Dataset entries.
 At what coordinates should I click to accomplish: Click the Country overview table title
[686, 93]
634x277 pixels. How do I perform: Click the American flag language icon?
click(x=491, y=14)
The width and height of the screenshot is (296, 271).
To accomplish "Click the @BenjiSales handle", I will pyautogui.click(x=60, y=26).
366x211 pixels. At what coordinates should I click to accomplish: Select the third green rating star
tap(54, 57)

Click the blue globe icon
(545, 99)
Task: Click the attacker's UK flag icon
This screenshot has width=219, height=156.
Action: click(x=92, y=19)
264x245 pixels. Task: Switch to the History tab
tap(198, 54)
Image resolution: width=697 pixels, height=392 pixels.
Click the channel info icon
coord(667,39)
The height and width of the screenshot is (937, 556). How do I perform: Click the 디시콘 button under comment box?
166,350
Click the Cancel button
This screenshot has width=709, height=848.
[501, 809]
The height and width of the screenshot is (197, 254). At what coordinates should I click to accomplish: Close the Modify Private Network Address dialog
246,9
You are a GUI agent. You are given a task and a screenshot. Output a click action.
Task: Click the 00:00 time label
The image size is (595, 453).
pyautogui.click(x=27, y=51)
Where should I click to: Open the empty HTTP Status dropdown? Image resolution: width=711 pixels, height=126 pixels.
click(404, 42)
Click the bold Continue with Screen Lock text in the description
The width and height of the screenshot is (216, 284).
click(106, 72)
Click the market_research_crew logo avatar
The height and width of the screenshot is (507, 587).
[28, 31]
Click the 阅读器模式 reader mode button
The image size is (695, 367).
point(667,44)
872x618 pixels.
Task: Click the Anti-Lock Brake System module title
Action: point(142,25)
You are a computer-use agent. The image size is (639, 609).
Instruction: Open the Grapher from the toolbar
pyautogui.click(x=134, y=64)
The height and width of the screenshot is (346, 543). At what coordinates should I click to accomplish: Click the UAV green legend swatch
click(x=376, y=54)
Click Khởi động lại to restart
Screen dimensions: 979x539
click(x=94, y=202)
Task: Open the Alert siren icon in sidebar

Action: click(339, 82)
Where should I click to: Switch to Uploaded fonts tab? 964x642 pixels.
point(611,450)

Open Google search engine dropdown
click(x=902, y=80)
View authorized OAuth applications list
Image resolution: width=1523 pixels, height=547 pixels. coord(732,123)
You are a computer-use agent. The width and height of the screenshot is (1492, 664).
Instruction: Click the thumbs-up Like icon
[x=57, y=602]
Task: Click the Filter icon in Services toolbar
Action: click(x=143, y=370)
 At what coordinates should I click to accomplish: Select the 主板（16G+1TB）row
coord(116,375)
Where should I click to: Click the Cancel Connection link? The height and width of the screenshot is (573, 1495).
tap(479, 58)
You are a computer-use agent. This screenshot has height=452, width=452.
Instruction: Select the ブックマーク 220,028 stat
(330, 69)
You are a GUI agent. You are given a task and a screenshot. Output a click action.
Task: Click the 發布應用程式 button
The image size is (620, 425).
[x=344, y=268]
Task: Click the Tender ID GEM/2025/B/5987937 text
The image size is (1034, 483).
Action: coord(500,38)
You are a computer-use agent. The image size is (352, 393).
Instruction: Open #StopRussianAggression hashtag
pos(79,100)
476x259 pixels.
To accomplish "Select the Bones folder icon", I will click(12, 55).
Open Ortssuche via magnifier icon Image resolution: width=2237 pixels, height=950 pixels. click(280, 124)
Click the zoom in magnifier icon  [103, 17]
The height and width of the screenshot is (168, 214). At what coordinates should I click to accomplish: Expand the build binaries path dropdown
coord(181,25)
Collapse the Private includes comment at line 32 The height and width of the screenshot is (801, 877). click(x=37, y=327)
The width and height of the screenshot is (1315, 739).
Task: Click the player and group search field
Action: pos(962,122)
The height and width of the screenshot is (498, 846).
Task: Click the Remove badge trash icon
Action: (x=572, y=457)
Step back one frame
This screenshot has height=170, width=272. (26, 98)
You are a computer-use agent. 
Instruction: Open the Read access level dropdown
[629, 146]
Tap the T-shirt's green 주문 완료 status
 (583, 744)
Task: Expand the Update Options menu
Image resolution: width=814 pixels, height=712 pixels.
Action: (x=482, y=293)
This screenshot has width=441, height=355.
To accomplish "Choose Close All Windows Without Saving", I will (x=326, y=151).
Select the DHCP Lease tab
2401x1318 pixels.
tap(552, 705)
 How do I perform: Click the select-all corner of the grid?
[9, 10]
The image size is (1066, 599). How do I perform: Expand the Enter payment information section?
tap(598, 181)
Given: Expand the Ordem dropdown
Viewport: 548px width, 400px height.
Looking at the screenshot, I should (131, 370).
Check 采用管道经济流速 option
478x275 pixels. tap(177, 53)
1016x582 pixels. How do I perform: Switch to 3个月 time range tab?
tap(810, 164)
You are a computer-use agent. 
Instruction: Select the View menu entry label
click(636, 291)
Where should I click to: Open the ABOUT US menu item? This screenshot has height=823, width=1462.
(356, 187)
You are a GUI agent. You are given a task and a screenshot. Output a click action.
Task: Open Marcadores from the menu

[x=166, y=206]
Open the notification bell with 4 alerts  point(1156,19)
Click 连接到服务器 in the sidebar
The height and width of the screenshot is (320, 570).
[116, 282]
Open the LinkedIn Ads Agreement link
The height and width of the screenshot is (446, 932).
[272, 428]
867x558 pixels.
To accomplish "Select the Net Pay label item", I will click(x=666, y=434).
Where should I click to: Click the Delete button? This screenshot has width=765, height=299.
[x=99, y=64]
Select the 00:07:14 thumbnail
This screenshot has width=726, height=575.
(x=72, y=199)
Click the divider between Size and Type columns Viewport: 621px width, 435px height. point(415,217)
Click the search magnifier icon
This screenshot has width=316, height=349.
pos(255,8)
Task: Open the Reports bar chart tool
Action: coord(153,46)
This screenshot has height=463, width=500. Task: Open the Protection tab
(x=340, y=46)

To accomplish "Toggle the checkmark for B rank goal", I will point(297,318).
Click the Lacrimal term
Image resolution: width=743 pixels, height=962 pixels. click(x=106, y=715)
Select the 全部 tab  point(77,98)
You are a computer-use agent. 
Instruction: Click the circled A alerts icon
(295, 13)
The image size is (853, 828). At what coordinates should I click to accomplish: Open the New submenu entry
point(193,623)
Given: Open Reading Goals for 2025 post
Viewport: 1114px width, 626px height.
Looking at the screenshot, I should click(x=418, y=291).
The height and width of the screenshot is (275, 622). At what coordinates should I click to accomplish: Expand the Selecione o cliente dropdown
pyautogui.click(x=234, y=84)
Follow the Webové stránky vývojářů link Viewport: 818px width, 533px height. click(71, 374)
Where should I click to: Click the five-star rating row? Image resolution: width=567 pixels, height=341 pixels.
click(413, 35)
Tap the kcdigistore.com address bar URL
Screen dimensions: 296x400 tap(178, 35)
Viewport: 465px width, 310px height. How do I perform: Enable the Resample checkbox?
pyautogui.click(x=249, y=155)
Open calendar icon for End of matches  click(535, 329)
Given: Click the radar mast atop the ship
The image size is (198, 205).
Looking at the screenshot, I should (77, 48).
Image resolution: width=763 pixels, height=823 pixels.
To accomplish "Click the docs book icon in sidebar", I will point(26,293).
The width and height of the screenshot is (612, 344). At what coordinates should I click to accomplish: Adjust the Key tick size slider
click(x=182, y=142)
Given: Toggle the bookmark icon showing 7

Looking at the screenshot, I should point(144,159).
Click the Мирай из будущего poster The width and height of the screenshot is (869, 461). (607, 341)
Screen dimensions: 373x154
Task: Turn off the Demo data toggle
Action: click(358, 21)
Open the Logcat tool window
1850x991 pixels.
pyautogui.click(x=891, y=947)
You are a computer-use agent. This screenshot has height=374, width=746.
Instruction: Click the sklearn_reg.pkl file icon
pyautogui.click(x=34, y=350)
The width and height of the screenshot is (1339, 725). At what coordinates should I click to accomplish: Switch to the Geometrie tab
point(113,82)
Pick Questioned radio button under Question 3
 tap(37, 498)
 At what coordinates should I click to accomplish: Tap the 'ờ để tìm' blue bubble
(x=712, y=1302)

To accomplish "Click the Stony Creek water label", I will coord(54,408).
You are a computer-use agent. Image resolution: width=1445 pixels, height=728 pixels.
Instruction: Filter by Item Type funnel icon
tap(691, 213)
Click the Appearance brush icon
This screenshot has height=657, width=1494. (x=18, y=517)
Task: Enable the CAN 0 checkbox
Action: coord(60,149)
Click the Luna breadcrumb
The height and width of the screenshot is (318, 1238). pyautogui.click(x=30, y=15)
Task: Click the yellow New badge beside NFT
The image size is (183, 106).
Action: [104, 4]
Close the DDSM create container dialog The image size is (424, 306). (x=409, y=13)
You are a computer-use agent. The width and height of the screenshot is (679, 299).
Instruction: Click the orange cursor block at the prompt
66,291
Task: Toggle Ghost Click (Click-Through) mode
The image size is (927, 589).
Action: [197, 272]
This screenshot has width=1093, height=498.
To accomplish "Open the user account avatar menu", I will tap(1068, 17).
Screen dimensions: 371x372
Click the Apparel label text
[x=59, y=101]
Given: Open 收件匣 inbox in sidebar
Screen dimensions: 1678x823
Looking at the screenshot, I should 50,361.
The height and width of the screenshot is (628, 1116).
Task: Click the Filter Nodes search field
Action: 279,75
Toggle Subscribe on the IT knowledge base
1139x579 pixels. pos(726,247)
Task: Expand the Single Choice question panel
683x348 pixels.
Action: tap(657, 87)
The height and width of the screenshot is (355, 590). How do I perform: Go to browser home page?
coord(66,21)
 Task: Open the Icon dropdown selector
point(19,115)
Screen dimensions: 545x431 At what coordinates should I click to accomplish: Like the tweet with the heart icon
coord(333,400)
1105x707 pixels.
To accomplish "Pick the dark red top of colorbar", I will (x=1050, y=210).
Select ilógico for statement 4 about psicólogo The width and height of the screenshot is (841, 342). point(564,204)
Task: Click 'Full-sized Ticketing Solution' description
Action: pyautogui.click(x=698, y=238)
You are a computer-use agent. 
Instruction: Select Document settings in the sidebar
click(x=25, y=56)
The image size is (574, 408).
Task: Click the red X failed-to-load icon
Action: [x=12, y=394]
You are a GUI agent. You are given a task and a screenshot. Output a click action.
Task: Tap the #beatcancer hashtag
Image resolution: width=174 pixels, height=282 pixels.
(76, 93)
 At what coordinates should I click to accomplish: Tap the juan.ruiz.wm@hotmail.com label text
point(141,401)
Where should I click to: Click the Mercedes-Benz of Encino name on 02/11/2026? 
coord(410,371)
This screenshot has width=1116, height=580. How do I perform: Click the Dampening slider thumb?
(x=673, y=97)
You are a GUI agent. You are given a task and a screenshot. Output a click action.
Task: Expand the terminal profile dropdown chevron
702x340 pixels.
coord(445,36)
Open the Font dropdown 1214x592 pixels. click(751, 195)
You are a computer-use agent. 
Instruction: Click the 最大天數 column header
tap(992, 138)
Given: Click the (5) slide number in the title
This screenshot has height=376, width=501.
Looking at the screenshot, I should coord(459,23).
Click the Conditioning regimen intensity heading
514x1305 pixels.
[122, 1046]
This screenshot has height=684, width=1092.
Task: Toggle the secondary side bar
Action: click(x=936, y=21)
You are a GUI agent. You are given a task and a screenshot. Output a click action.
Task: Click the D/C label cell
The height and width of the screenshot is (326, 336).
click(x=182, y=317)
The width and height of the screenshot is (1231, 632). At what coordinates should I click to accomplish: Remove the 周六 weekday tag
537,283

YOUR OBJECTIVE. Looking at the records above, work out how many lines hold "avatar" and write only that number.

RESPONSE. 2